Since the nervous system runs on impulses transmitted by brain chemicals, those chemicals play a pivotal role in the working, or lack thereof, of the nervous system. Depending on what’s going on in your environment, different neurochemicals are created and released that trigger physical and emotional reactions. So when you’re being chased by that tiger, you’ve got lots of the neurochemicals adrenaline and noradrenaline exciting all the functions associated with prioritising fight or flight functions such as heart rate, alertness, deprioritising digestions, and triggering your bodies cooling system, and you start to sweat.
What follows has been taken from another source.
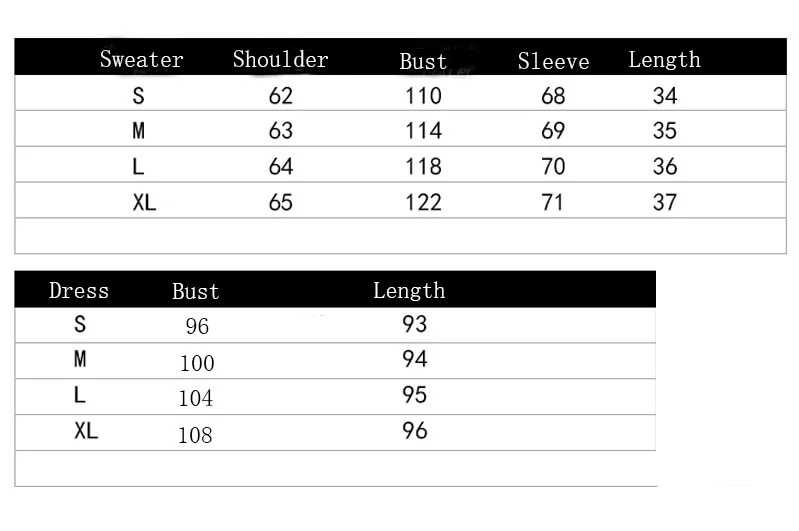Click dress size M row label
This screenshot has width=799, height=531.
tap(80, 359)
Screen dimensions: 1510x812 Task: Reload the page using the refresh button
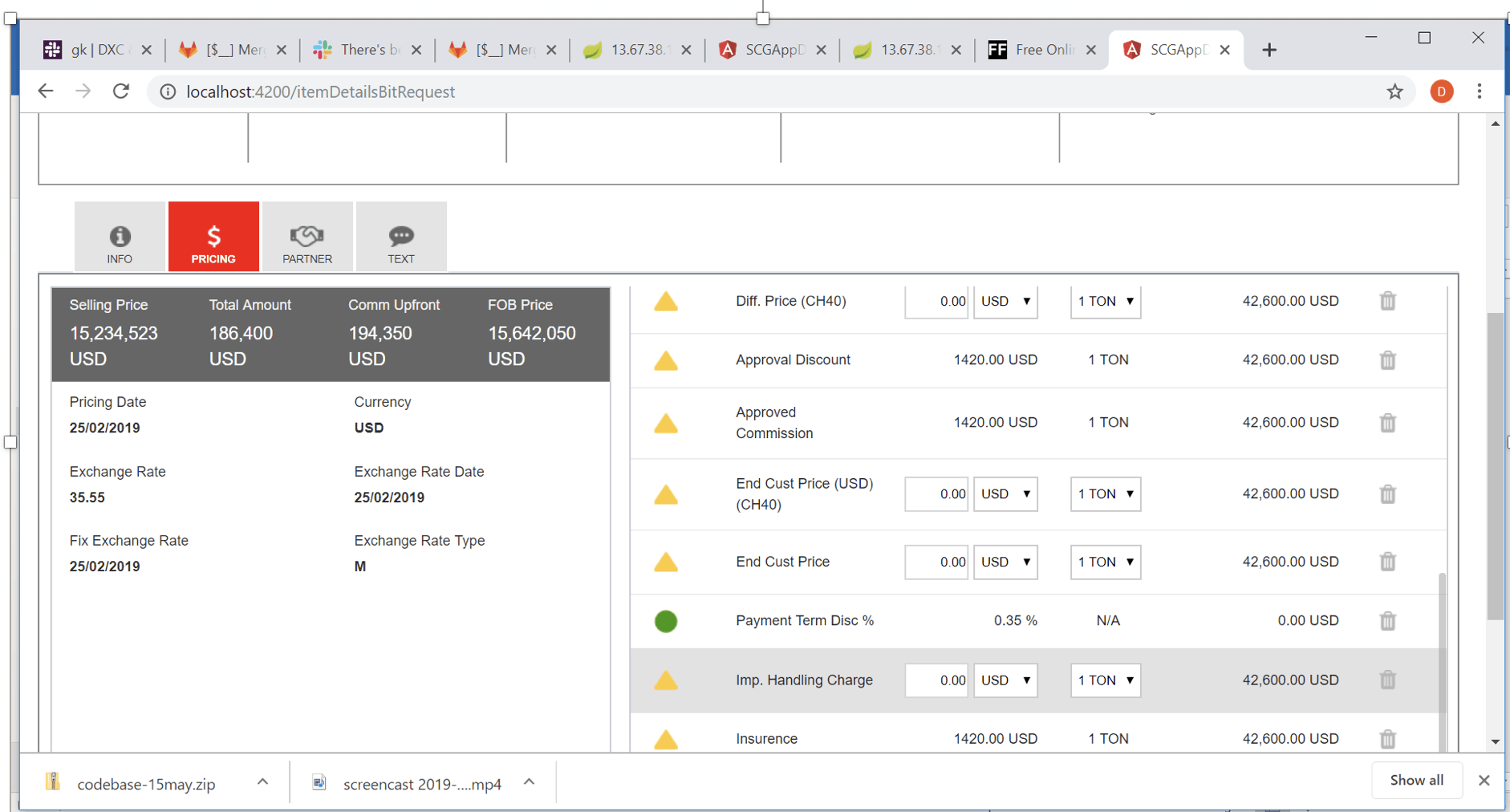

To simplify, perhaps grossly, but in service of getting my point across, the neurochemicals come in 2 main flavours:
I say this is a gross simplification, because the purpose and action of these chemicals complex and each one has various purposes in addition to their affect on mood and behaviour, for example serotonin plays a role in digestion. Their action may also affect people differently. For example for folks like me with ADHD, supplementing our levels of the stimulant dopamine, via medication or by drinking coffee, can actually make us drowsy and lethargic - the opposite to the way it affects most people. This is because dopamine is implicated in our reward seeking behaviours. ADHD brains like mine lack, or poorly regulate, dopamine therefore ADHD people are constantly seeking rewards usually via stimulating situations or activities. When you give us dopamine, this emulates getting that reward, and we can finally chill out. Having larger doses of dopamine, however, will put us in double speed mode similarly to everyone else.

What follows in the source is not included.